# [Exercise directions]
According to the extract on local tracker discovery, what kind of torrents must clients not announce to a local tracker?

# [Extract]

Some Internet Service Providers (ISPs) may wish to localize traffic

to reduce transit costs, reduce internal traffic, and improve user

experience by speeding up downloads.

With this extension, BitTorrent clients are able to discover a tracker

nearby on the network, and via this tracker discover nearby caches or

peers. A cache may simply be a fast peer in the middle of the network. It

might also have substantial disk space. The client communicates with a

cache using the normal BitTorrent protocol.

When a cache is present, the user benefits from having a high capacity

peer from which the user's client downloads and to which it can

delegate seeding. When a cache inside the user's ISP network seeds on

behalf of the client, it frees upstream capacity in the user's access

network benefiting the user and those that share the access network.

When subsequent peers transfer from their ISP's cache, the ISP

experiences less transit traffic.

The scope of this BEP is limited to the local tracker discovery

process. Extensions to the BitTorrent protocol suite to delegate

seeding or improve cache performance are beyond the scope of this BEP.

The key words "MUST", "MUST NOT", "REQUIRED", "SHALL", "SHALL

NOT", "SHOULD", "SHOULD NOT", "RECOMMENDED", "MAY", and

"OPTIONAL" in this document are to be interpreted as described in

IETF RFC 2119 [#RFC-2119]_.

Client implementation of local tracker discovery is OPTIONAL. Clients

MUST NOT announce private torrents to a local tracker. It is

RECOMMENDED that clients provide a user option for turning off local

tracker discovery. Local tracker discovery MAY be off by default.

Clients MAY automatically turn off caching if the performance benefit

is not obvious. Determining obviousness is beyond the scope of this

BEP.

The Discovery Mechanism

To find the tracker for its ISP, a BitTorrent client performs a reverse

DNS lookup on its external IP address and then obtains the BitTorrent

SRV resource record associated with the host's domain name. For

example, a host with address 69.107.0.14 obtains the PTR record at

  14.0.107.69.in-addr.arpa

The client's host IP address may not match the host's IP address as

seen outside the client's private network. We address this in Section

Network Address Translators.

The PTR resource record returned for this example contains domain name

  adsl-69-107-0-14.dsl.pltn13.pacbell.net

The client then looks up the SRV records at

  _bittorrent-tracker._tcp.adsl-69-107-0-14.dsl.pltn13.pacbell.net

If no SRV record is found, one or more subsequent queries take place as

described in Iterative Queries.

The target field in each returned SRV resource record contains the

domain name of a tracker and the port on which the tracker runs. This

tracker is called a local tracker, but the protocol to talk to this

tracker is no different from the standard BitTorrent tracker protocol

described in [#BEP-3]_.

When the BitTorrent client joins a swarm it announces to one or more

of the trackers referenced in the .torrent file and announces to the

local tracker. The local tracker returns peers which may be caches or

other peers that announced the same file to the local tracker.

A client MAY treat nearby peers or caches preferentially.

Reverse DNS lookups are described in RFC 1034 [#RFC-1034]_.

The SRV resource record type is described in RFC 2782 [#RFC-2782]_.

# [Available data]
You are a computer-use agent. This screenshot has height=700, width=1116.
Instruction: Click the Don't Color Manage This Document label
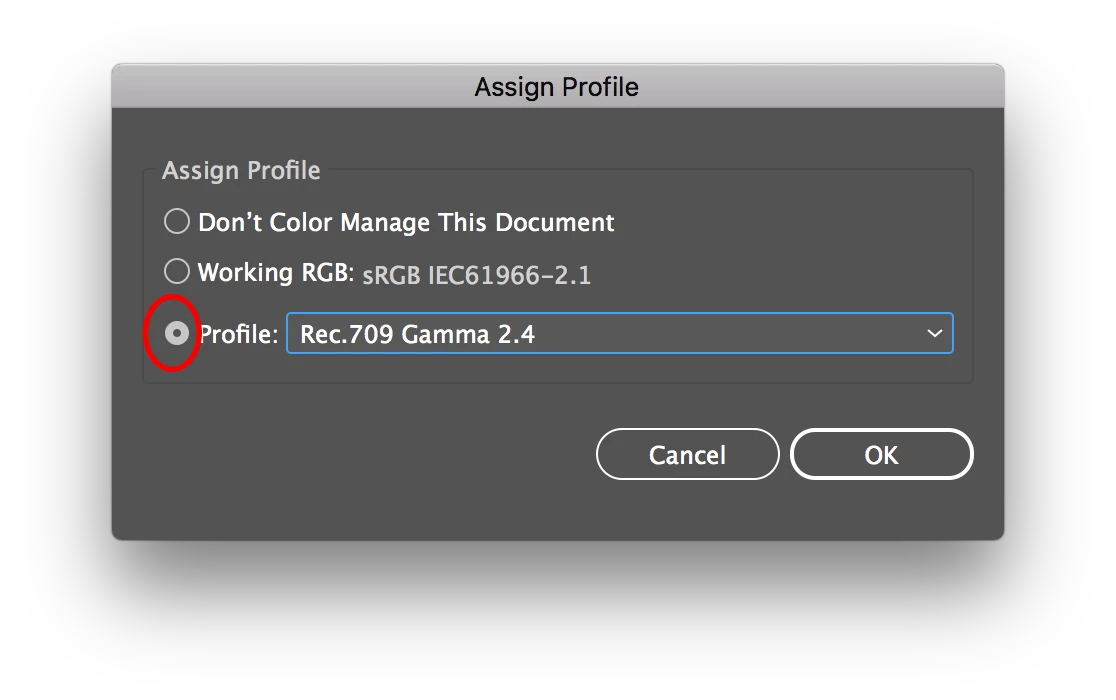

# [Answer to this exercise]
Private torrents.